# Building your own Chatbot

Chatbots, or generally referred to conversation software are amazing tools for a lot of businesses. They help businesses server their clients server 24X7 without increasing effort, with consistent quality and the inbuilt option to defer to a human when the bots are not enough. 

They are great example where technology or AI has come to improve the impact human effort. 

They range from voice based solutions like Alexa to text based Intercom chat boxes to menu based navigation in Uber

So far, we have seen one off application of every NLP topic that we have seen: 
- text cleaning using grammar and vocabulary insights 
- linguistics (and statistical parsers) to mine questions from text
- entity recognition for information extraction
- text similarity using text based vectors like GloVe/word2vec

We now combine all of them into a lot more complicated setup and write our own chatbot, from scratch. But before you build anything from scratch, you should ask why.

## Why should I build the service again? 


##### Related: Why can't I use FB/MSFT/some other cloud service?
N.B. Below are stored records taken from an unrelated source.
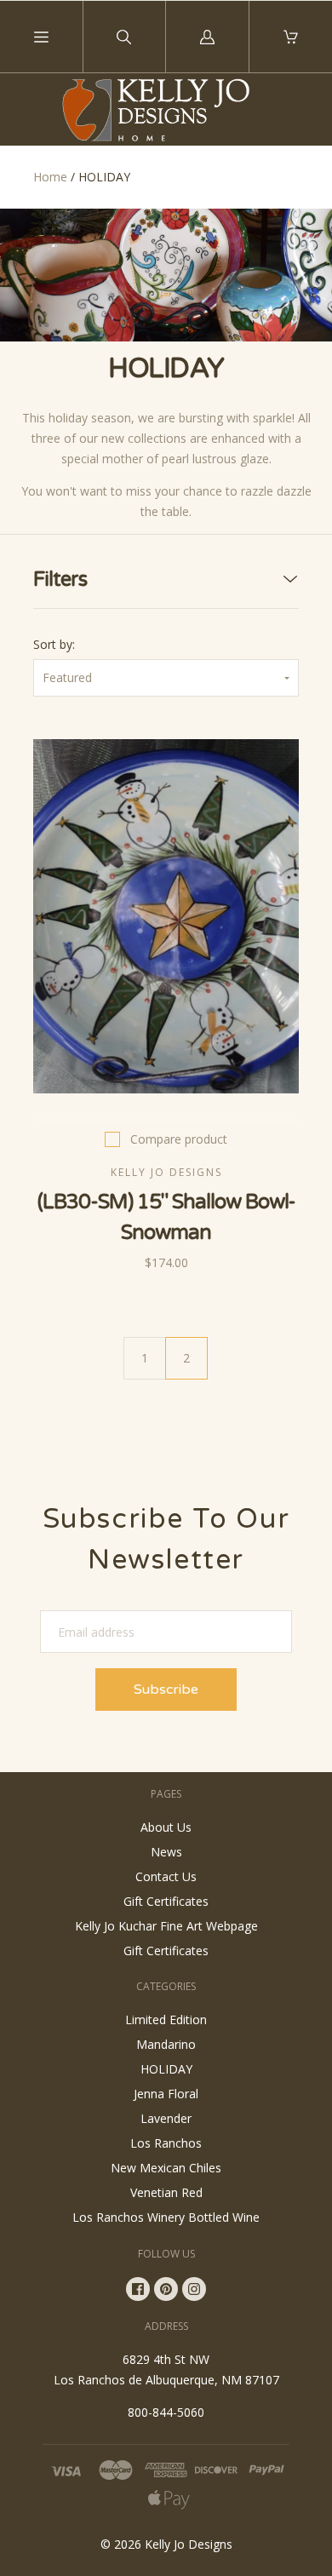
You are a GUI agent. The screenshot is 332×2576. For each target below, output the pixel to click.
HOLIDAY (166, 2069)
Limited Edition (166, 2019)
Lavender (166, 2118)
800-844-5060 (166, 2412)
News (166, 1852)
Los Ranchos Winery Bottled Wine (166, 2217)
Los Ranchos (166, 2143)
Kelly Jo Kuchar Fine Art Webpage (166, 1926)
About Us (166, 1827)
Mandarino (166, 2044)
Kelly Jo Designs (188, 2544)
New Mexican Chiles (166, 2168)
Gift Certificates (166, 1901)
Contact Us (166, 1876)
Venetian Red (166, 2192)
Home (50, 177)
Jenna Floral (166, 2093)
- **Privacy and Competition**: As a business, is it a good idea to share information of your users with a Facebook, or Microsoft? Or even a smaller company? 
- **Cost and Constraints**: Your funky cloud limits your design choices made by a particular intelligence provider to those made like Google or Facebook. Additionally, you are now paying for each http call you make, which is slower than locally running code too
- **Freedom to Customize and Extend**: You can develop a solution which performs better for you! You don't have to cure world hunger, just keep shipping an ever increasing more business value via quality software. If you are a bigco, you have all the more reason to invest in extendible software

For the sake of simplicity, we will assume that our bot does not need to remember the context of any question. So it sees one input, and responds to it and is done. No links established with previous input

## Word Vectors + Heuristic - Fancy Stuff = Quick Working Code

Let's start by simply loading the word vectors using gensim as we have seen earlier

In [1]:
import numpy as np
import gensim
print(f"Gensim version: {gensim.__version__}")

Gensim version: 3.4.0


In [2]:
from tqdm import tqdm
class TqdmUpTo(tqdm):
    def update_to(self, b=1, bsize=1, tsize=None):
        if tsize is not None: self.total = tsize
        self.update(b * bsize - self.n)

def get_data(url, filename):
    """
    Download data if the filename does not exist already
    Uses Tqdm to show download progress
    """
    import os
    from urllib.request import urlretrieve
    
    if not os.path.exists(filename):

        dirname = os.path.dirname(filename)
        if not os.path.exists(dirname):
            os.makedirs(dirname)

        with TqdmUpTo(unit='B', unit_scale=True, miniters=1, desc=url.split('/')[-1]) as t:
            urlretrieve(url, filename, reporthook=t.update_to)
    else:
        print("File already exists, please remove if you wish to download again")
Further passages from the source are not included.